歴史ある寺社や自然が多く、さまざまな見どころが集まる鎌倉は人気観光スポットのひとつ。鶴岡八幡宮から近く、散策の合間にゆったりくつろげるカフェも併設するのが「パティスリークグラパン 鎌倉本店」。
木目調で統一された店内はクラシカル。このホッと親しみやすく落ち着いた雰囲気は、“フランス・アルザス地方の家”をイメージしている。

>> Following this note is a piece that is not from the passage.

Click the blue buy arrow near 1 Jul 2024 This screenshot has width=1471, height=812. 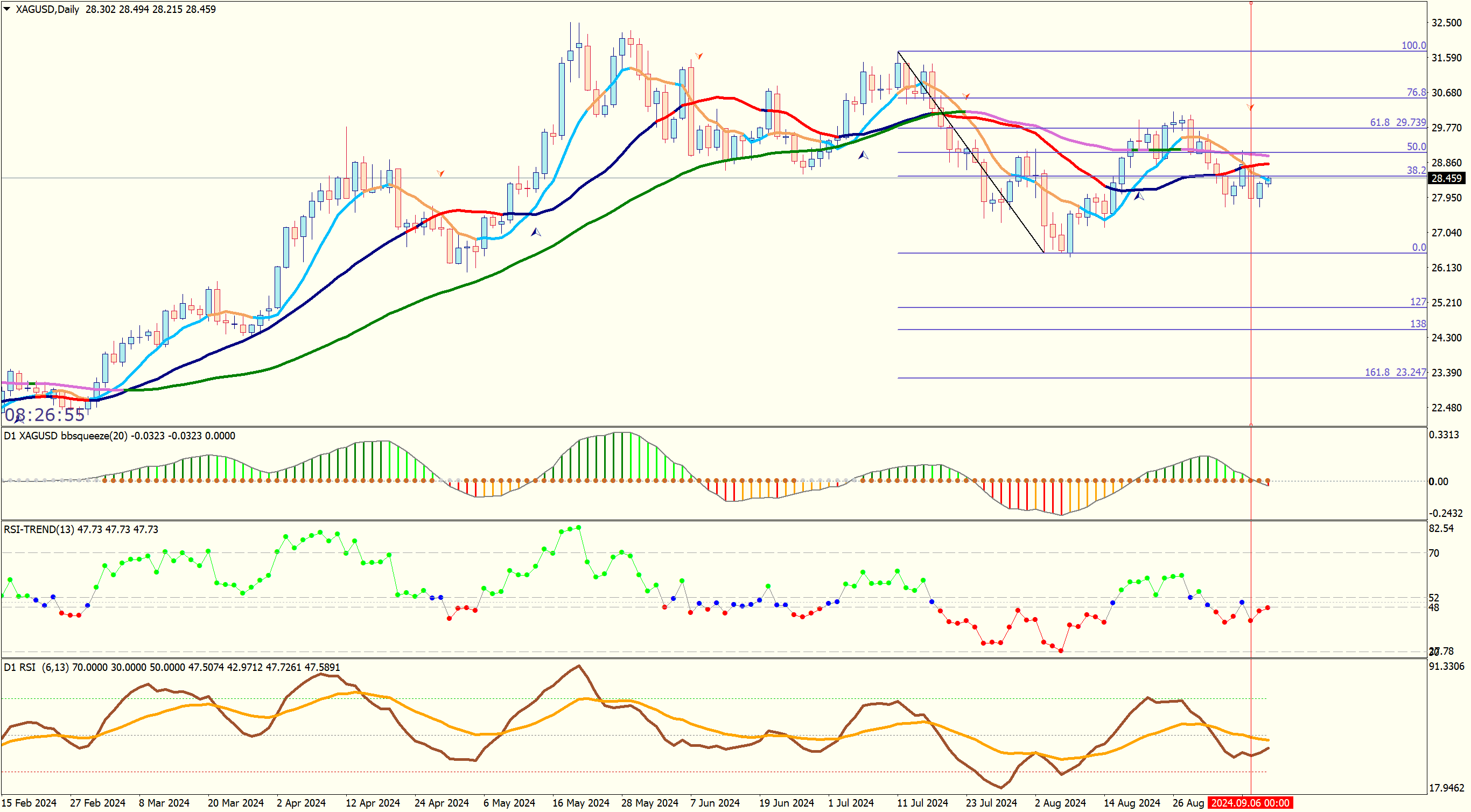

「アルザスで働いていた頃に現地の菓子や文化に惹かれ、自分で店を開いたら表現したいと思っていた」と話すのは、オーナーの笹岡鉄兵シェフ。「コートダジュール・ミクニズ」でキャリアをスタートし、神奈川「洋菓子カナール」、東京「エーグルドゥース」を経て、渡仏。帰国後は「レストランブノワ」などで経験を積み、2016年に「パティスリークグラパン 鎌倉本店」を開業。パティスリーにとどまらずフレンチレストランや会員制ホテルなど様々な分野に携わってきた経験の持ち主で、洋菓子業界内でも権威ある数々のコンクールで受賞を果たしてきた。
アルザスへの想いから、アルザス生まれの伝統菓子であるクグロフを看板商品のひとつに。現地で修業していた頃に作っていたレシピをベースに、日本人の味覚にも合うようバターやレーズンの量を増やしてリッチに仕上げた。表面のグラニュー糖と粉糖が、芳醇な香りのブリオッシュ生地と合わさると幸せそのもの!
本格的な伝統菓子だけでなく、クグロフの形をしたかわいらしい品々も魅力。プレゼントに選んだら喜ばれるクグロフ形スイーツはこちら!
レモンの清涼感にキュンとする「レモンケーキ」
しっとりした生地にはレモン皮と果汁、さらに表面のアイシングにも果汁を入れて酸味を際立てた「レモンケーキ」(1個252円)。アイシングがシャリっと口どけると、一気に広がる爽やかな香りと風味は春夏にぴったりだ。一般的なレモンケーキよりもやや小ぶりで、レモンの魅力がギュッと小さな一個に詰まっている。
まるで食べる宝石のような「パートドフリュイ」
その鮮やかな色彩に目が奪われる「パートドフリュイ5個入」(648円)は、フルーツピューレを固めたフランスの伝統的な砂糖菓子だ。フランボワーズ、キウイ、カシス、アプリコット、アナナス(パイナップル)の全5種類で、ギュッと濃縮された果実の味わいが特徴。一般的な「パートドフリュイ」は四角形だが、クグロフ形にすることで愛らしさもアップ!見た目もさることながら、コンパクトなサイズ感で気温が高くても溶けない仕様なので手みやげ向きだ。
甘味から塩味まで個性豊かな「プティフール缶」
5種の個性的なクッキーが表情豊かな「プティフール缶」(1,600円)。スパイスがふわっと漂う「スペキュロス」(左上)、フレッシュな香りに癒される「湘南ゴールドプレッツェル」(左下)、キャラメルのカリッとした食感がアクセントの「サブレキャラメル」(右上)、ザクザクした食感とチーズの塩気があとを引く「フィユテフロマージュ」(右中央)、ローズマリーの香りに塩味と甘味がやみつきになる「サブレロマラン」(右下)。食べ終わったあとは小物入れとして側においておきたくなるデザインも魅力。缶の色は時期によって変わることもある。
店名はクグロフとラパン(フランス語でウサギの意味)を合わせた造語。クグロフ形のスイーツのほか、ウサギの形をした品々も人気だ。フランスで培ったセンスや技術にかわいらしさも取り入れ、さらに親しみやすく愛される存在となった「パティスリークグラパン」のスイーツをぜひチェックしてみて。